ASSIGNMENT> Would you return, word for word, the lines of the data below from the line with "Features (252, 158)" through the line with "Frank Longo (1036, 499)", and no others?

ENTRIES SHOWN>
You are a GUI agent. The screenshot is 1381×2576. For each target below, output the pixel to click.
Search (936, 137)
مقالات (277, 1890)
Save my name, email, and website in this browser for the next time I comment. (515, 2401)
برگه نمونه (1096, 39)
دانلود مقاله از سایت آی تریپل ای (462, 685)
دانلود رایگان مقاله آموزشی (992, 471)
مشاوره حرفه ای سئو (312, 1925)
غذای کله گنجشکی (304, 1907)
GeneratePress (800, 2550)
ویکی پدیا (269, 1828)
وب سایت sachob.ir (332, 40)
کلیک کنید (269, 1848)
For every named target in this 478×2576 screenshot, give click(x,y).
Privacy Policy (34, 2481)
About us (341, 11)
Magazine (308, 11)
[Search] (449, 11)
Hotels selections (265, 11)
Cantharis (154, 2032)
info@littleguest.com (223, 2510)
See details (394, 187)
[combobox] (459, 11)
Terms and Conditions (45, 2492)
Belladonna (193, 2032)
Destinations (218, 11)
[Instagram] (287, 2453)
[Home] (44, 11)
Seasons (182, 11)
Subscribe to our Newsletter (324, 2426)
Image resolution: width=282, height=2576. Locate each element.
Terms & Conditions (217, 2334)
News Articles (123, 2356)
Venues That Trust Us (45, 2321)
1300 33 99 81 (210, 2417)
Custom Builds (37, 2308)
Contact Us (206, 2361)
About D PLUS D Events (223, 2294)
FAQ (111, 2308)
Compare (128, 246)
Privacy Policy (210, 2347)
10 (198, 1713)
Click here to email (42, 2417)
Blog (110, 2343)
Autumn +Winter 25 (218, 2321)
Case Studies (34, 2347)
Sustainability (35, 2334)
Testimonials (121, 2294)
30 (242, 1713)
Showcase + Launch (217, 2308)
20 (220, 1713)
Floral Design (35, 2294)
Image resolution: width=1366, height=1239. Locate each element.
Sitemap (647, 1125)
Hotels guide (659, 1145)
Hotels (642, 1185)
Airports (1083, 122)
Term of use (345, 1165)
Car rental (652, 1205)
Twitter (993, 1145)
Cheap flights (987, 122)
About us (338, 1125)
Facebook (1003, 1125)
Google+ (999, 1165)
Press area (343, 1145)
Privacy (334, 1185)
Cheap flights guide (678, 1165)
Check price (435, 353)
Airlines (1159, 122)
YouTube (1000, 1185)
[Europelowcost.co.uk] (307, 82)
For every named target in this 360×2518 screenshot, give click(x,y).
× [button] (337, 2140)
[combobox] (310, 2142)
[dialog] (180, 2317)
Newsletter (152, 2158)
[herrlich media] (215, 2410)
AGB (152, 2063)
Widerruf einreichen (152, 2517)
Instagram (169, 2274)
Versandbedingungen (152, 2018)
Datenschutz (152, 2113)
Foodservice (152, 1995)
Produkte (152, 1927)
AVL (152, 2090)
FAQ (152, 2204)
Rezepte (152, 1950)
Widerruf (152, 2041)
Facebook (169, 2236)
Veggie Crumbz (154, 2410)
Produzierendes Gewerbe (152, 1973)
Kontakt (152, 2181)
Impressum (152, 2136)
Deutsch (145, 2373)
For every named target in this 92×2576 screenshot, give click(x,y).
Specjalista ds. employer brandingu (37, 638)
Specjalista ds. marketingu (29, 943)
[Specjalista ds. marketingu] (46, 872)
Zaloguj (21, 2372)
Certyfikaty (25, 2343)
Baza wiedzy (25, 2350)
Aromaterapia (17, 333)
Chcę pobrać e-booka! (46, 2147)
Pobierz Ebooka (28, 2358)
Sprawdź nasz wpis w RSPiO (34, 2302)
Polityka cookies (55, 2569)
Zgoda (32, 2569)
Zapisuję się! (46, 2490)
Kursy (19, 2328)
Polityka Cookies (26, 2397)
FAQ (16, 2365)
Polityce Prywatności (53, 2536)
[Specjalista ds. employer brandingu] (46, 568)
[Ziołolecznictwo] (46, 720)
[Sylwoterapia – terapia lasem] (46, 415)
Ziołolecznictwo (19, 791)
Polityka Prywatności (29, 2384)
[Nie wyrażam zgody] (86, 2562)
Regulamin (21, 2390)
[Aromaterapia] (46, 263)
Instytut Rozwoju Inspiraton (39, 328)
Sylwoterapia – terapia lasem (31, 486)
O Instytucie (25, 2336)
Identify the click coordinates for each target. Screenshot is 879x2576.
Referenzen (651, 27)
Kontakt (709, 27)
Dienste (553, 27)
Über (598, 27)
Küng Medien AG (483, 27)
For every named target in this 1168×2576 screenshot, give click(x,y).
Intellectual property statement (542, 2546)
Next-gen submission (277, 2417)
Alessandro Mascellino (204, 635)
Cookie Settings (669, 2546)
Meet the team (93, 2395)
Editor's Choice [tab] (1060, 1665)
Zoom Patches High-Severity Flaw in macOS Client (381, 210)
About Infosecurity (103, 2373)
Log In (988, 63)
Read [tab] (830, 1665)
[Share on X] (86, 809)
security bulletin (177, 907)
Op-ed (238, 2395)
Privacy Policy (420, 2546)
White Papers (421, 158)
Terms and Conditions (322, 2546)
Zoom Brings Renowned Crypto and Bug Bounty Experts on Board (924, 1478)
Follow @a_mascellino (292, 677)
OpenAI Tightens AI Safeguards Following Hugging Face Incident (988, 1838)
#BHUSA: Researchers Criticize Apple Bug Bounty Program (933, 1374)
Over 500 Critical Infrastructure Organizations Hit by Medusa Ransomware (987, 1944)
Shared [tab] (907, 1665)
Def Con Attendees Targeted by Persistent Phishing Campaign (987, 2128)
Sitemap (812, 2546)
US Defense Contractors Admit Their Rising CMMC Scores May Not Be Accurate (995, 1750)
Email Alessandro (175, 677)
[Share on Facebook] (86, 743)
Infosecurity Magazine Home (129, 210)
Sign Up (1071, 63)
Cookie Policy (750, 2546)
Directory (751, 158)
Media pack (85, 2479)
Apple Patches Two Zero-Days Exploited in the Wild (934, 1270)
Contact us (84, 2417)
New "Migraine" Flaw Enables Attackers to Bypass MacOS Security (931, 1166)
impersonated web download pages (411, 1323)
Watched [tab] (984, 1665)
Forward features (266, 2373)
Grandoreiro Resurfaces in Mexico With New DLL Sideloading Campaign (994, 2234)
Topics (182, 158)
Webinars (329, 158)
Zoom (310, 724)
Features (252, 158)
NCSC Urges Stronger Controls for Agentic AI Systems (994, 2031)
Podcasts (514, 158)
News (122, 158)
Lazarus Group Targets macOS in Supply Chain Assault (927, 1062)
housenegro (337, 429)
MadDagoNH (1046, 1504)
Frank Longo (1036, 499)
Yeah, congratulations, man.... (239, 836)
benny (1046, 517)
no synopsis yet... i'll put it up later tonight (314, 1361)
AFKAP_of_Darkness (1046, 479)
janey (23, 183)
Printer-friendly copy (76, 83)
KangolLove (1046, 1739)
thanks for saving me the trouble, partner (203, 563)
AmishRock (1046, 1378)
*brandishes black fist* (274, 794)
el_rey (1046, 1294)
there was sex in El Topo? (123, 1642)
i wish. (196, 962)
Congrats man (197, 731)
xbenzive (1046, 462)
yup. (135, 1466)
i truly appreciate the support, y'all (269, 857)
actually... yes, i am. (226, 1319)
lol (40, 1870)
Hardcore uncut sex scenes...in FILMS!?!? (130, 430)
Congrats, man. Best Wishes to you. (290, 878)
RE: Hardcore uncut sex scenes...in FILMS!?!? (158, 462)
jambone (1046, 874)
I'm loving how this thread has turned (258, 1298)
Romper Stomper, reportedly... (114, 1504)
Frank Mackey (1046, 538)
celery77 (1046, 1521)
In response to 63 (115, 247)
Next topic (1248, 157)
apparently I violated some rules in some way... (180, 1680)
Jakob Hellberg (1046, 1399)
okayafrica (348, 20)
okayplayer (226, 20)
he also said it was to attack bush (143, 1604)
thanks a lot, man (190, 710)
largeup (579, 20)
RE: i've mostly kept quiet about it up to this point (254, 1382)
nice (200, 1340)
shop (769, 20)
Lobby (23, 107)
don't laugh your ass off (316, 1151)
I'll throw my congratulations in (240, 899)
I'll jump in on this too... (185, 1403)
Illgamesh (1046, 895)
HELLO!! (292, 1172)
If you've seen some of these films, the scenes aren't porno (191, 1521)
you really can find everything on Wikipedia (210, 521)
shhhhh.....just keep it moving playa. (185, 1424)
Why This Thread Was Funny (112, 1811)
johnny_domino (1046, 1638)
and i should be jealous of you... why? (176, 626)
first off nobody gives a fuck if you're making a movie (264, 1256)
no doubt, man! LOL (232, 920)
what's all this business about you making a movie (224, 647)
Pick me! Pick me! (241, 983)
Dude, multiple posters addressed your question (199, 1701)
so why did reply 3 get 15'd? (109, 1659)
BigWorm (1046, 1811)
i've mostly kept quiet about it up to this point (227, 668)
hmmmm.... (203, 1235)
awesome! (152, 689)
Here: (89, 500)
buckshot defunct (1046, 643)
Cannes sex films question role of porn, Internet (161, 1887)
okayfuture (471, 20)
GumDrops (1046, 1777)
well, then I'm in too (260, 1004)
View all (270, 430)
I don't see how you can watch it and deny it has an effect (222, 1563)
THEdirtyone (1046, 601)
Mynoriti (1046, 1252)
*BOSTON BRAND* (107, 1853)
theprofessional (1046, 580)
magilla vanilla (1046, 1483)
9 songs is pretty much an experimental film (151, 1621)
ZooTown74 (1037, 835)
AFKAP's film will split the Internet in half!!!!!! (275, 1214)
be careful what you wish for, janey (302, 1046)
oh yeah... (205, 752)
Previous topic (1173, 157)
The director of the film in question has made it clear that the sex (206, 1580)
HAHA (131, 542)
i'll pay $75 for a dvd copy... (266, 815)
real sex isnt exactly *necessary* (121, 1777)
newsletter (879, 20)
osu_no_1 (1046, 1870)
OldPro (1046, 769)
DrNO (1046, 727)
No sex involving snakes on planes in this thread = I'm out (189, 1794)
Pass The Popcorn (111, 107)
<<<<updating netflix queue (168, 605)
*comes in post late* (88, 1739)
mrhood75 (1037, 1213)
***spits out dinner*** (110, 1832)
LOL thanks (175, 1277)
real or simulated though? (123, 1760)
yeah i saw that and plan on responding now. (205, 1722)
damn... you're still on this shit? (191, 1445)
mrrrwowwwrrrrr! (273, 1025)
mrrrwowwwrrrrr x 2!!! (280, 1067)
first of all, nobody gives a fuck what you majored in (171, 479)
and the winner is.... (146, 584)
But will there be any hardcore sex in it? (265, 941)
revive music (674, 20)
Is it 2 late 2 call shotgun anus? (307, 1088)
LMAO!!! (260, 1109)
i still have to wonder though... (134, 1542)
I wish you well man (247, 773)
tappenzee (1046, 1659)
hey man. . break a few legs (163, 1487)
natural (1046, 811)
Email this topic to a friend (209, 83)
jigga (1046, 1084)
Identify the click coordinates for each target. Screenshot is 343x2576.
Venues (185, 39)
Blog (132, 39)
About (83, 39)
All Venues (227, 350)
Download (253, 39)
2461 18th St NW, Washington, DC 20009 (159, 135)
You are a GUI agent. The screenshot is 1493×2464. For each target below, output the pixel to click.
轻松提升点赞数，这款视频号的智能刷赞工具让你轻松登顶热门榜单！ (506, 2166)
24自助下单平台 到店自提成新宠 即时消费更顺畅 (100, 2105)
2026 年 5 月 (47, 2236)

ANSWER BELOW>
Features (252, 158)
NCSC Urges Stronger Controls for Agentic AI Systems (994, 2031)
Podcasts (514, 158)
News (122, 158)
Lazarus Group Targets macOS in Supply Chain Assault (927, 1062)
housenegro (337, 429)
MadDagoNH (1046, 1504)
Frank Longo (1036, 499)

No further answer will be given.